[[ Data section, beginning ]]

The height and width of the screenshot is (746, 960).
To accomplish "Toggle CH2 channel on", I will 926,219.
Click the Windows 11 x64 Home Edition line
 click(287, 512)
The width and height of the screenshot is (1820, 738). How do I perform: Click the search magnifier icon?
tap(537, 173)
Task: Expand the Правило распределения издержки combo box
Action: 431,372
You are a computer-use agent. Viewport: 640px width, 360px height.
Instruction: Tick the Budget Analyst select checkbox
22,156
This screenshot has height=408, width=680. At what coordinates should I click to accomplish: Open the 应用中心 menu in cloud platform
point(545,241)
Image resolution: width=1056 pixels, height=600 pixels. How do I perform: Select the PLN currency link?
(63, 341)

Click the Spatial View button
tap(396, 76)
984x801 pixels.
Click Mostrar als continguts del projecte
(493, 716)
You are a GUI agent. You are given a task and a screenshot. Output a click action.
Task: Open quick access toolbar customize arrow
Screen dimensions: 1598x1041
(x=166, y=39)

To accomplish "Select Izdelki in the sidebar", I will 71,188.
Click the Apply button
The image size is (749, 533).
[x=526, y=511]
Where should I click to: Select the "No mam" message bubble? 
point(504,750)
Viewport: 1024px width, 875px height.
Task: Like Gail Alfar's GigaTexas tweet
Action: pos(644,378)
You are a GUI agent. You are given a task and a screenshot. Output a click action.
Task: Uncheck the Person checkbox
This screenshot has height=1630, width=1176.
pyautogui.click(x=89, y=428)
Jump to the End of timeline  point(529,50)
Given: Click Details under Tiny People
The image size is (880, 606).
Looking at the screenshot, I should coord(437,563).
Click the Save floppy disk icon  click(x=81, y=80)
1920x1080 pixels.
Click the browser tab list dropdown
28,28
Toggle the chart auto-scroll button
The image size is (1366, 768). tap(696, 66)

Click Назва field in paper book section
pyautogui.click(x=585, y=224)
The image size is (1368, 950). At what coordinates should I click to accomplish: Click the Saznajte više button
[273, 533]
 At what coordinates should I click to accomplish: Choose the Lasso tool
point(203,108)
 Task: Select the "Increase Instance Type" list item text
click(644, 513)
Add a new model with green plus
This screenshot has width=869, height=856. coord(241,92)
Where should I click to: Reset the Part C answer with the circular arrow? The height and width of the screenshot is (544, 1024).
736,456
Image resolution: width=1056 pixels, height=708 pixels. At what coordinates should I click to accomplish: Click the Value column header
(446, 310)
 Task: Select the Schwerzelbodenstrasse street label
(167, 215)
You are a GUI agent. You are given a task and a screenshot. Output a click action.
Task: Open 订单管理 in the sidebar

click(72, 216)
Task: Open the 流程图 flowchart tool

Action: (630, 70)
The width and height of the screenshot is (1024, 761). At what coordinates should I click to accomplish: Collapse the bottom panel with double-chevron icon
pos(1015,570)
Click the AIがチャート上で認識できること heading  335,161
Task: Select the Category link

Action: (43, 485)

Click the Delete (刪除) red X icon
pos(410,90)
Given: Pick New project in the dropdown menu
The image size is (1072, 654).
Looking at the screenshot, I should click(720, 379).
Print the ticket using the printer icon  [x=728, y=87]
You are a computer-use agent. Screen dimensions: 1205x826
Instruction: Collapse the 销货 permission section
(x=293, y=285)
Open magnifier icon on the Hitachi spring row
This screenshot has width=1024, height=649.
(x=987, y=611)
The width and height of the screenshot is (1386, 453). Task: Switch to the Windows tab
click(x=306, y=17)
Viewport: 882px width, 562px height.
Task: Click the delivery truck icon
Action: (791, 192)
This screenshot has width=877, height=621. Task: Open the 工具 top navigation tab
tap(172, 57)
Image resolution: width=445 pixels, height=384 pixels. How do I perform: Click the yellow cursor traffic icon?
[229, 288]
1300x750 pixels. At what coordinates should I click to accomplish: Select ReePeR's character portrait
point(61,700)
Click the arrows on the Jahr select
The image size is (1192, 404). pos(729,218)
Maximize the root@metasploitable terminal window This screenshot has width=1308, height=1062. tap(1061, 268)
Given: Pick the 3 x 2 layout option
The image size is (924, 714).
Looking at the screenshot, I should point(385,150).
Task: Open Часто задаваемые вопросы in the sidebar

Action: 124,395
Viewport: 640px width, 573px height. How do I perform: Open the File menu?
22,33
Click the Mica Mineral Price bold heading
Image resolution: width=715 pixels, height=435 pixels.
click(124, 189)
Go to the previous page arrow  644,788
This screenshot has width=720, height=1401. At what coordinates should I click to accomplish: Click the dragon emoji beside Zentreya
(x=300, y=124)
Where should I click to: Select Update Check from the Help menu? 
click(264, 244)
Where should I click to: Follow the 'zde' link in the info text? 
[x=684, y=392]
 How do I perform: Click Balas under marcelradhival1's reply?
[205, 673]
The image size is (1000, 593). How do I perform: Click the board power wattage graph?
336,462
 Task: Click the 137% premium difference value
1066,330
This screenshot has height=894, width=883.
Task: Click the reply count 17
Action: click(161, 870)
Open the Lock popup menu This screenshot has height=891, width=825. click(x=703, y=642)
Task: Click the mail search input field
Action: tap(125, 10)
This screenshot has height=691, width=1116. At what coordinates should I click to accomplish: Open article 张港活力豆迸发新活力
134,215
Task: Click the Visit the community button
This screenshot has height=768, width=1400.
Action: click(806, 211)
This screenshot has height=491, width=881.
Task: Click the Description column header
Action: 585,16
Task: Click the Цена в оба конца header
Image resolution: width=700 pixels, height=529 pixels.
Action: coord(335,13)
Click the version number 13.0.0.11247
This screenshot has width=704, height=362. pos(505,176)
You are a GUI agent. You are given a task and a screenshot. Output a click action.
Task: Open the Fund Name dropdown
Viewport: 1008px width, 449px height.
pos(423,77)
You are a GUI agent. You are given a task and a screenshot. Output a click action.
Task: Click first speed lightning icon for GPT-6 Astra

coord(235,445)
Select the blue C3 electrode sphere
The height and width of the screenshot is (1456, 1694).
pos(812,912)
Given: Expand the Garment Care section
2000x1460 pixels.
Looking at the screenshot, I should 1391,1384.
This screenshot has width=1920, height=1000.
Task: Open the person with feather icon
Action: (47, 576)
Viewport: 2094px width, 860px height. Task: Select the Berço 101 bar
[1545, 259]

[[ Data section, end ]]

Assignment:
From the preceding records, count the lines where "Pick" occurs and reply with the number only.

The answer:
2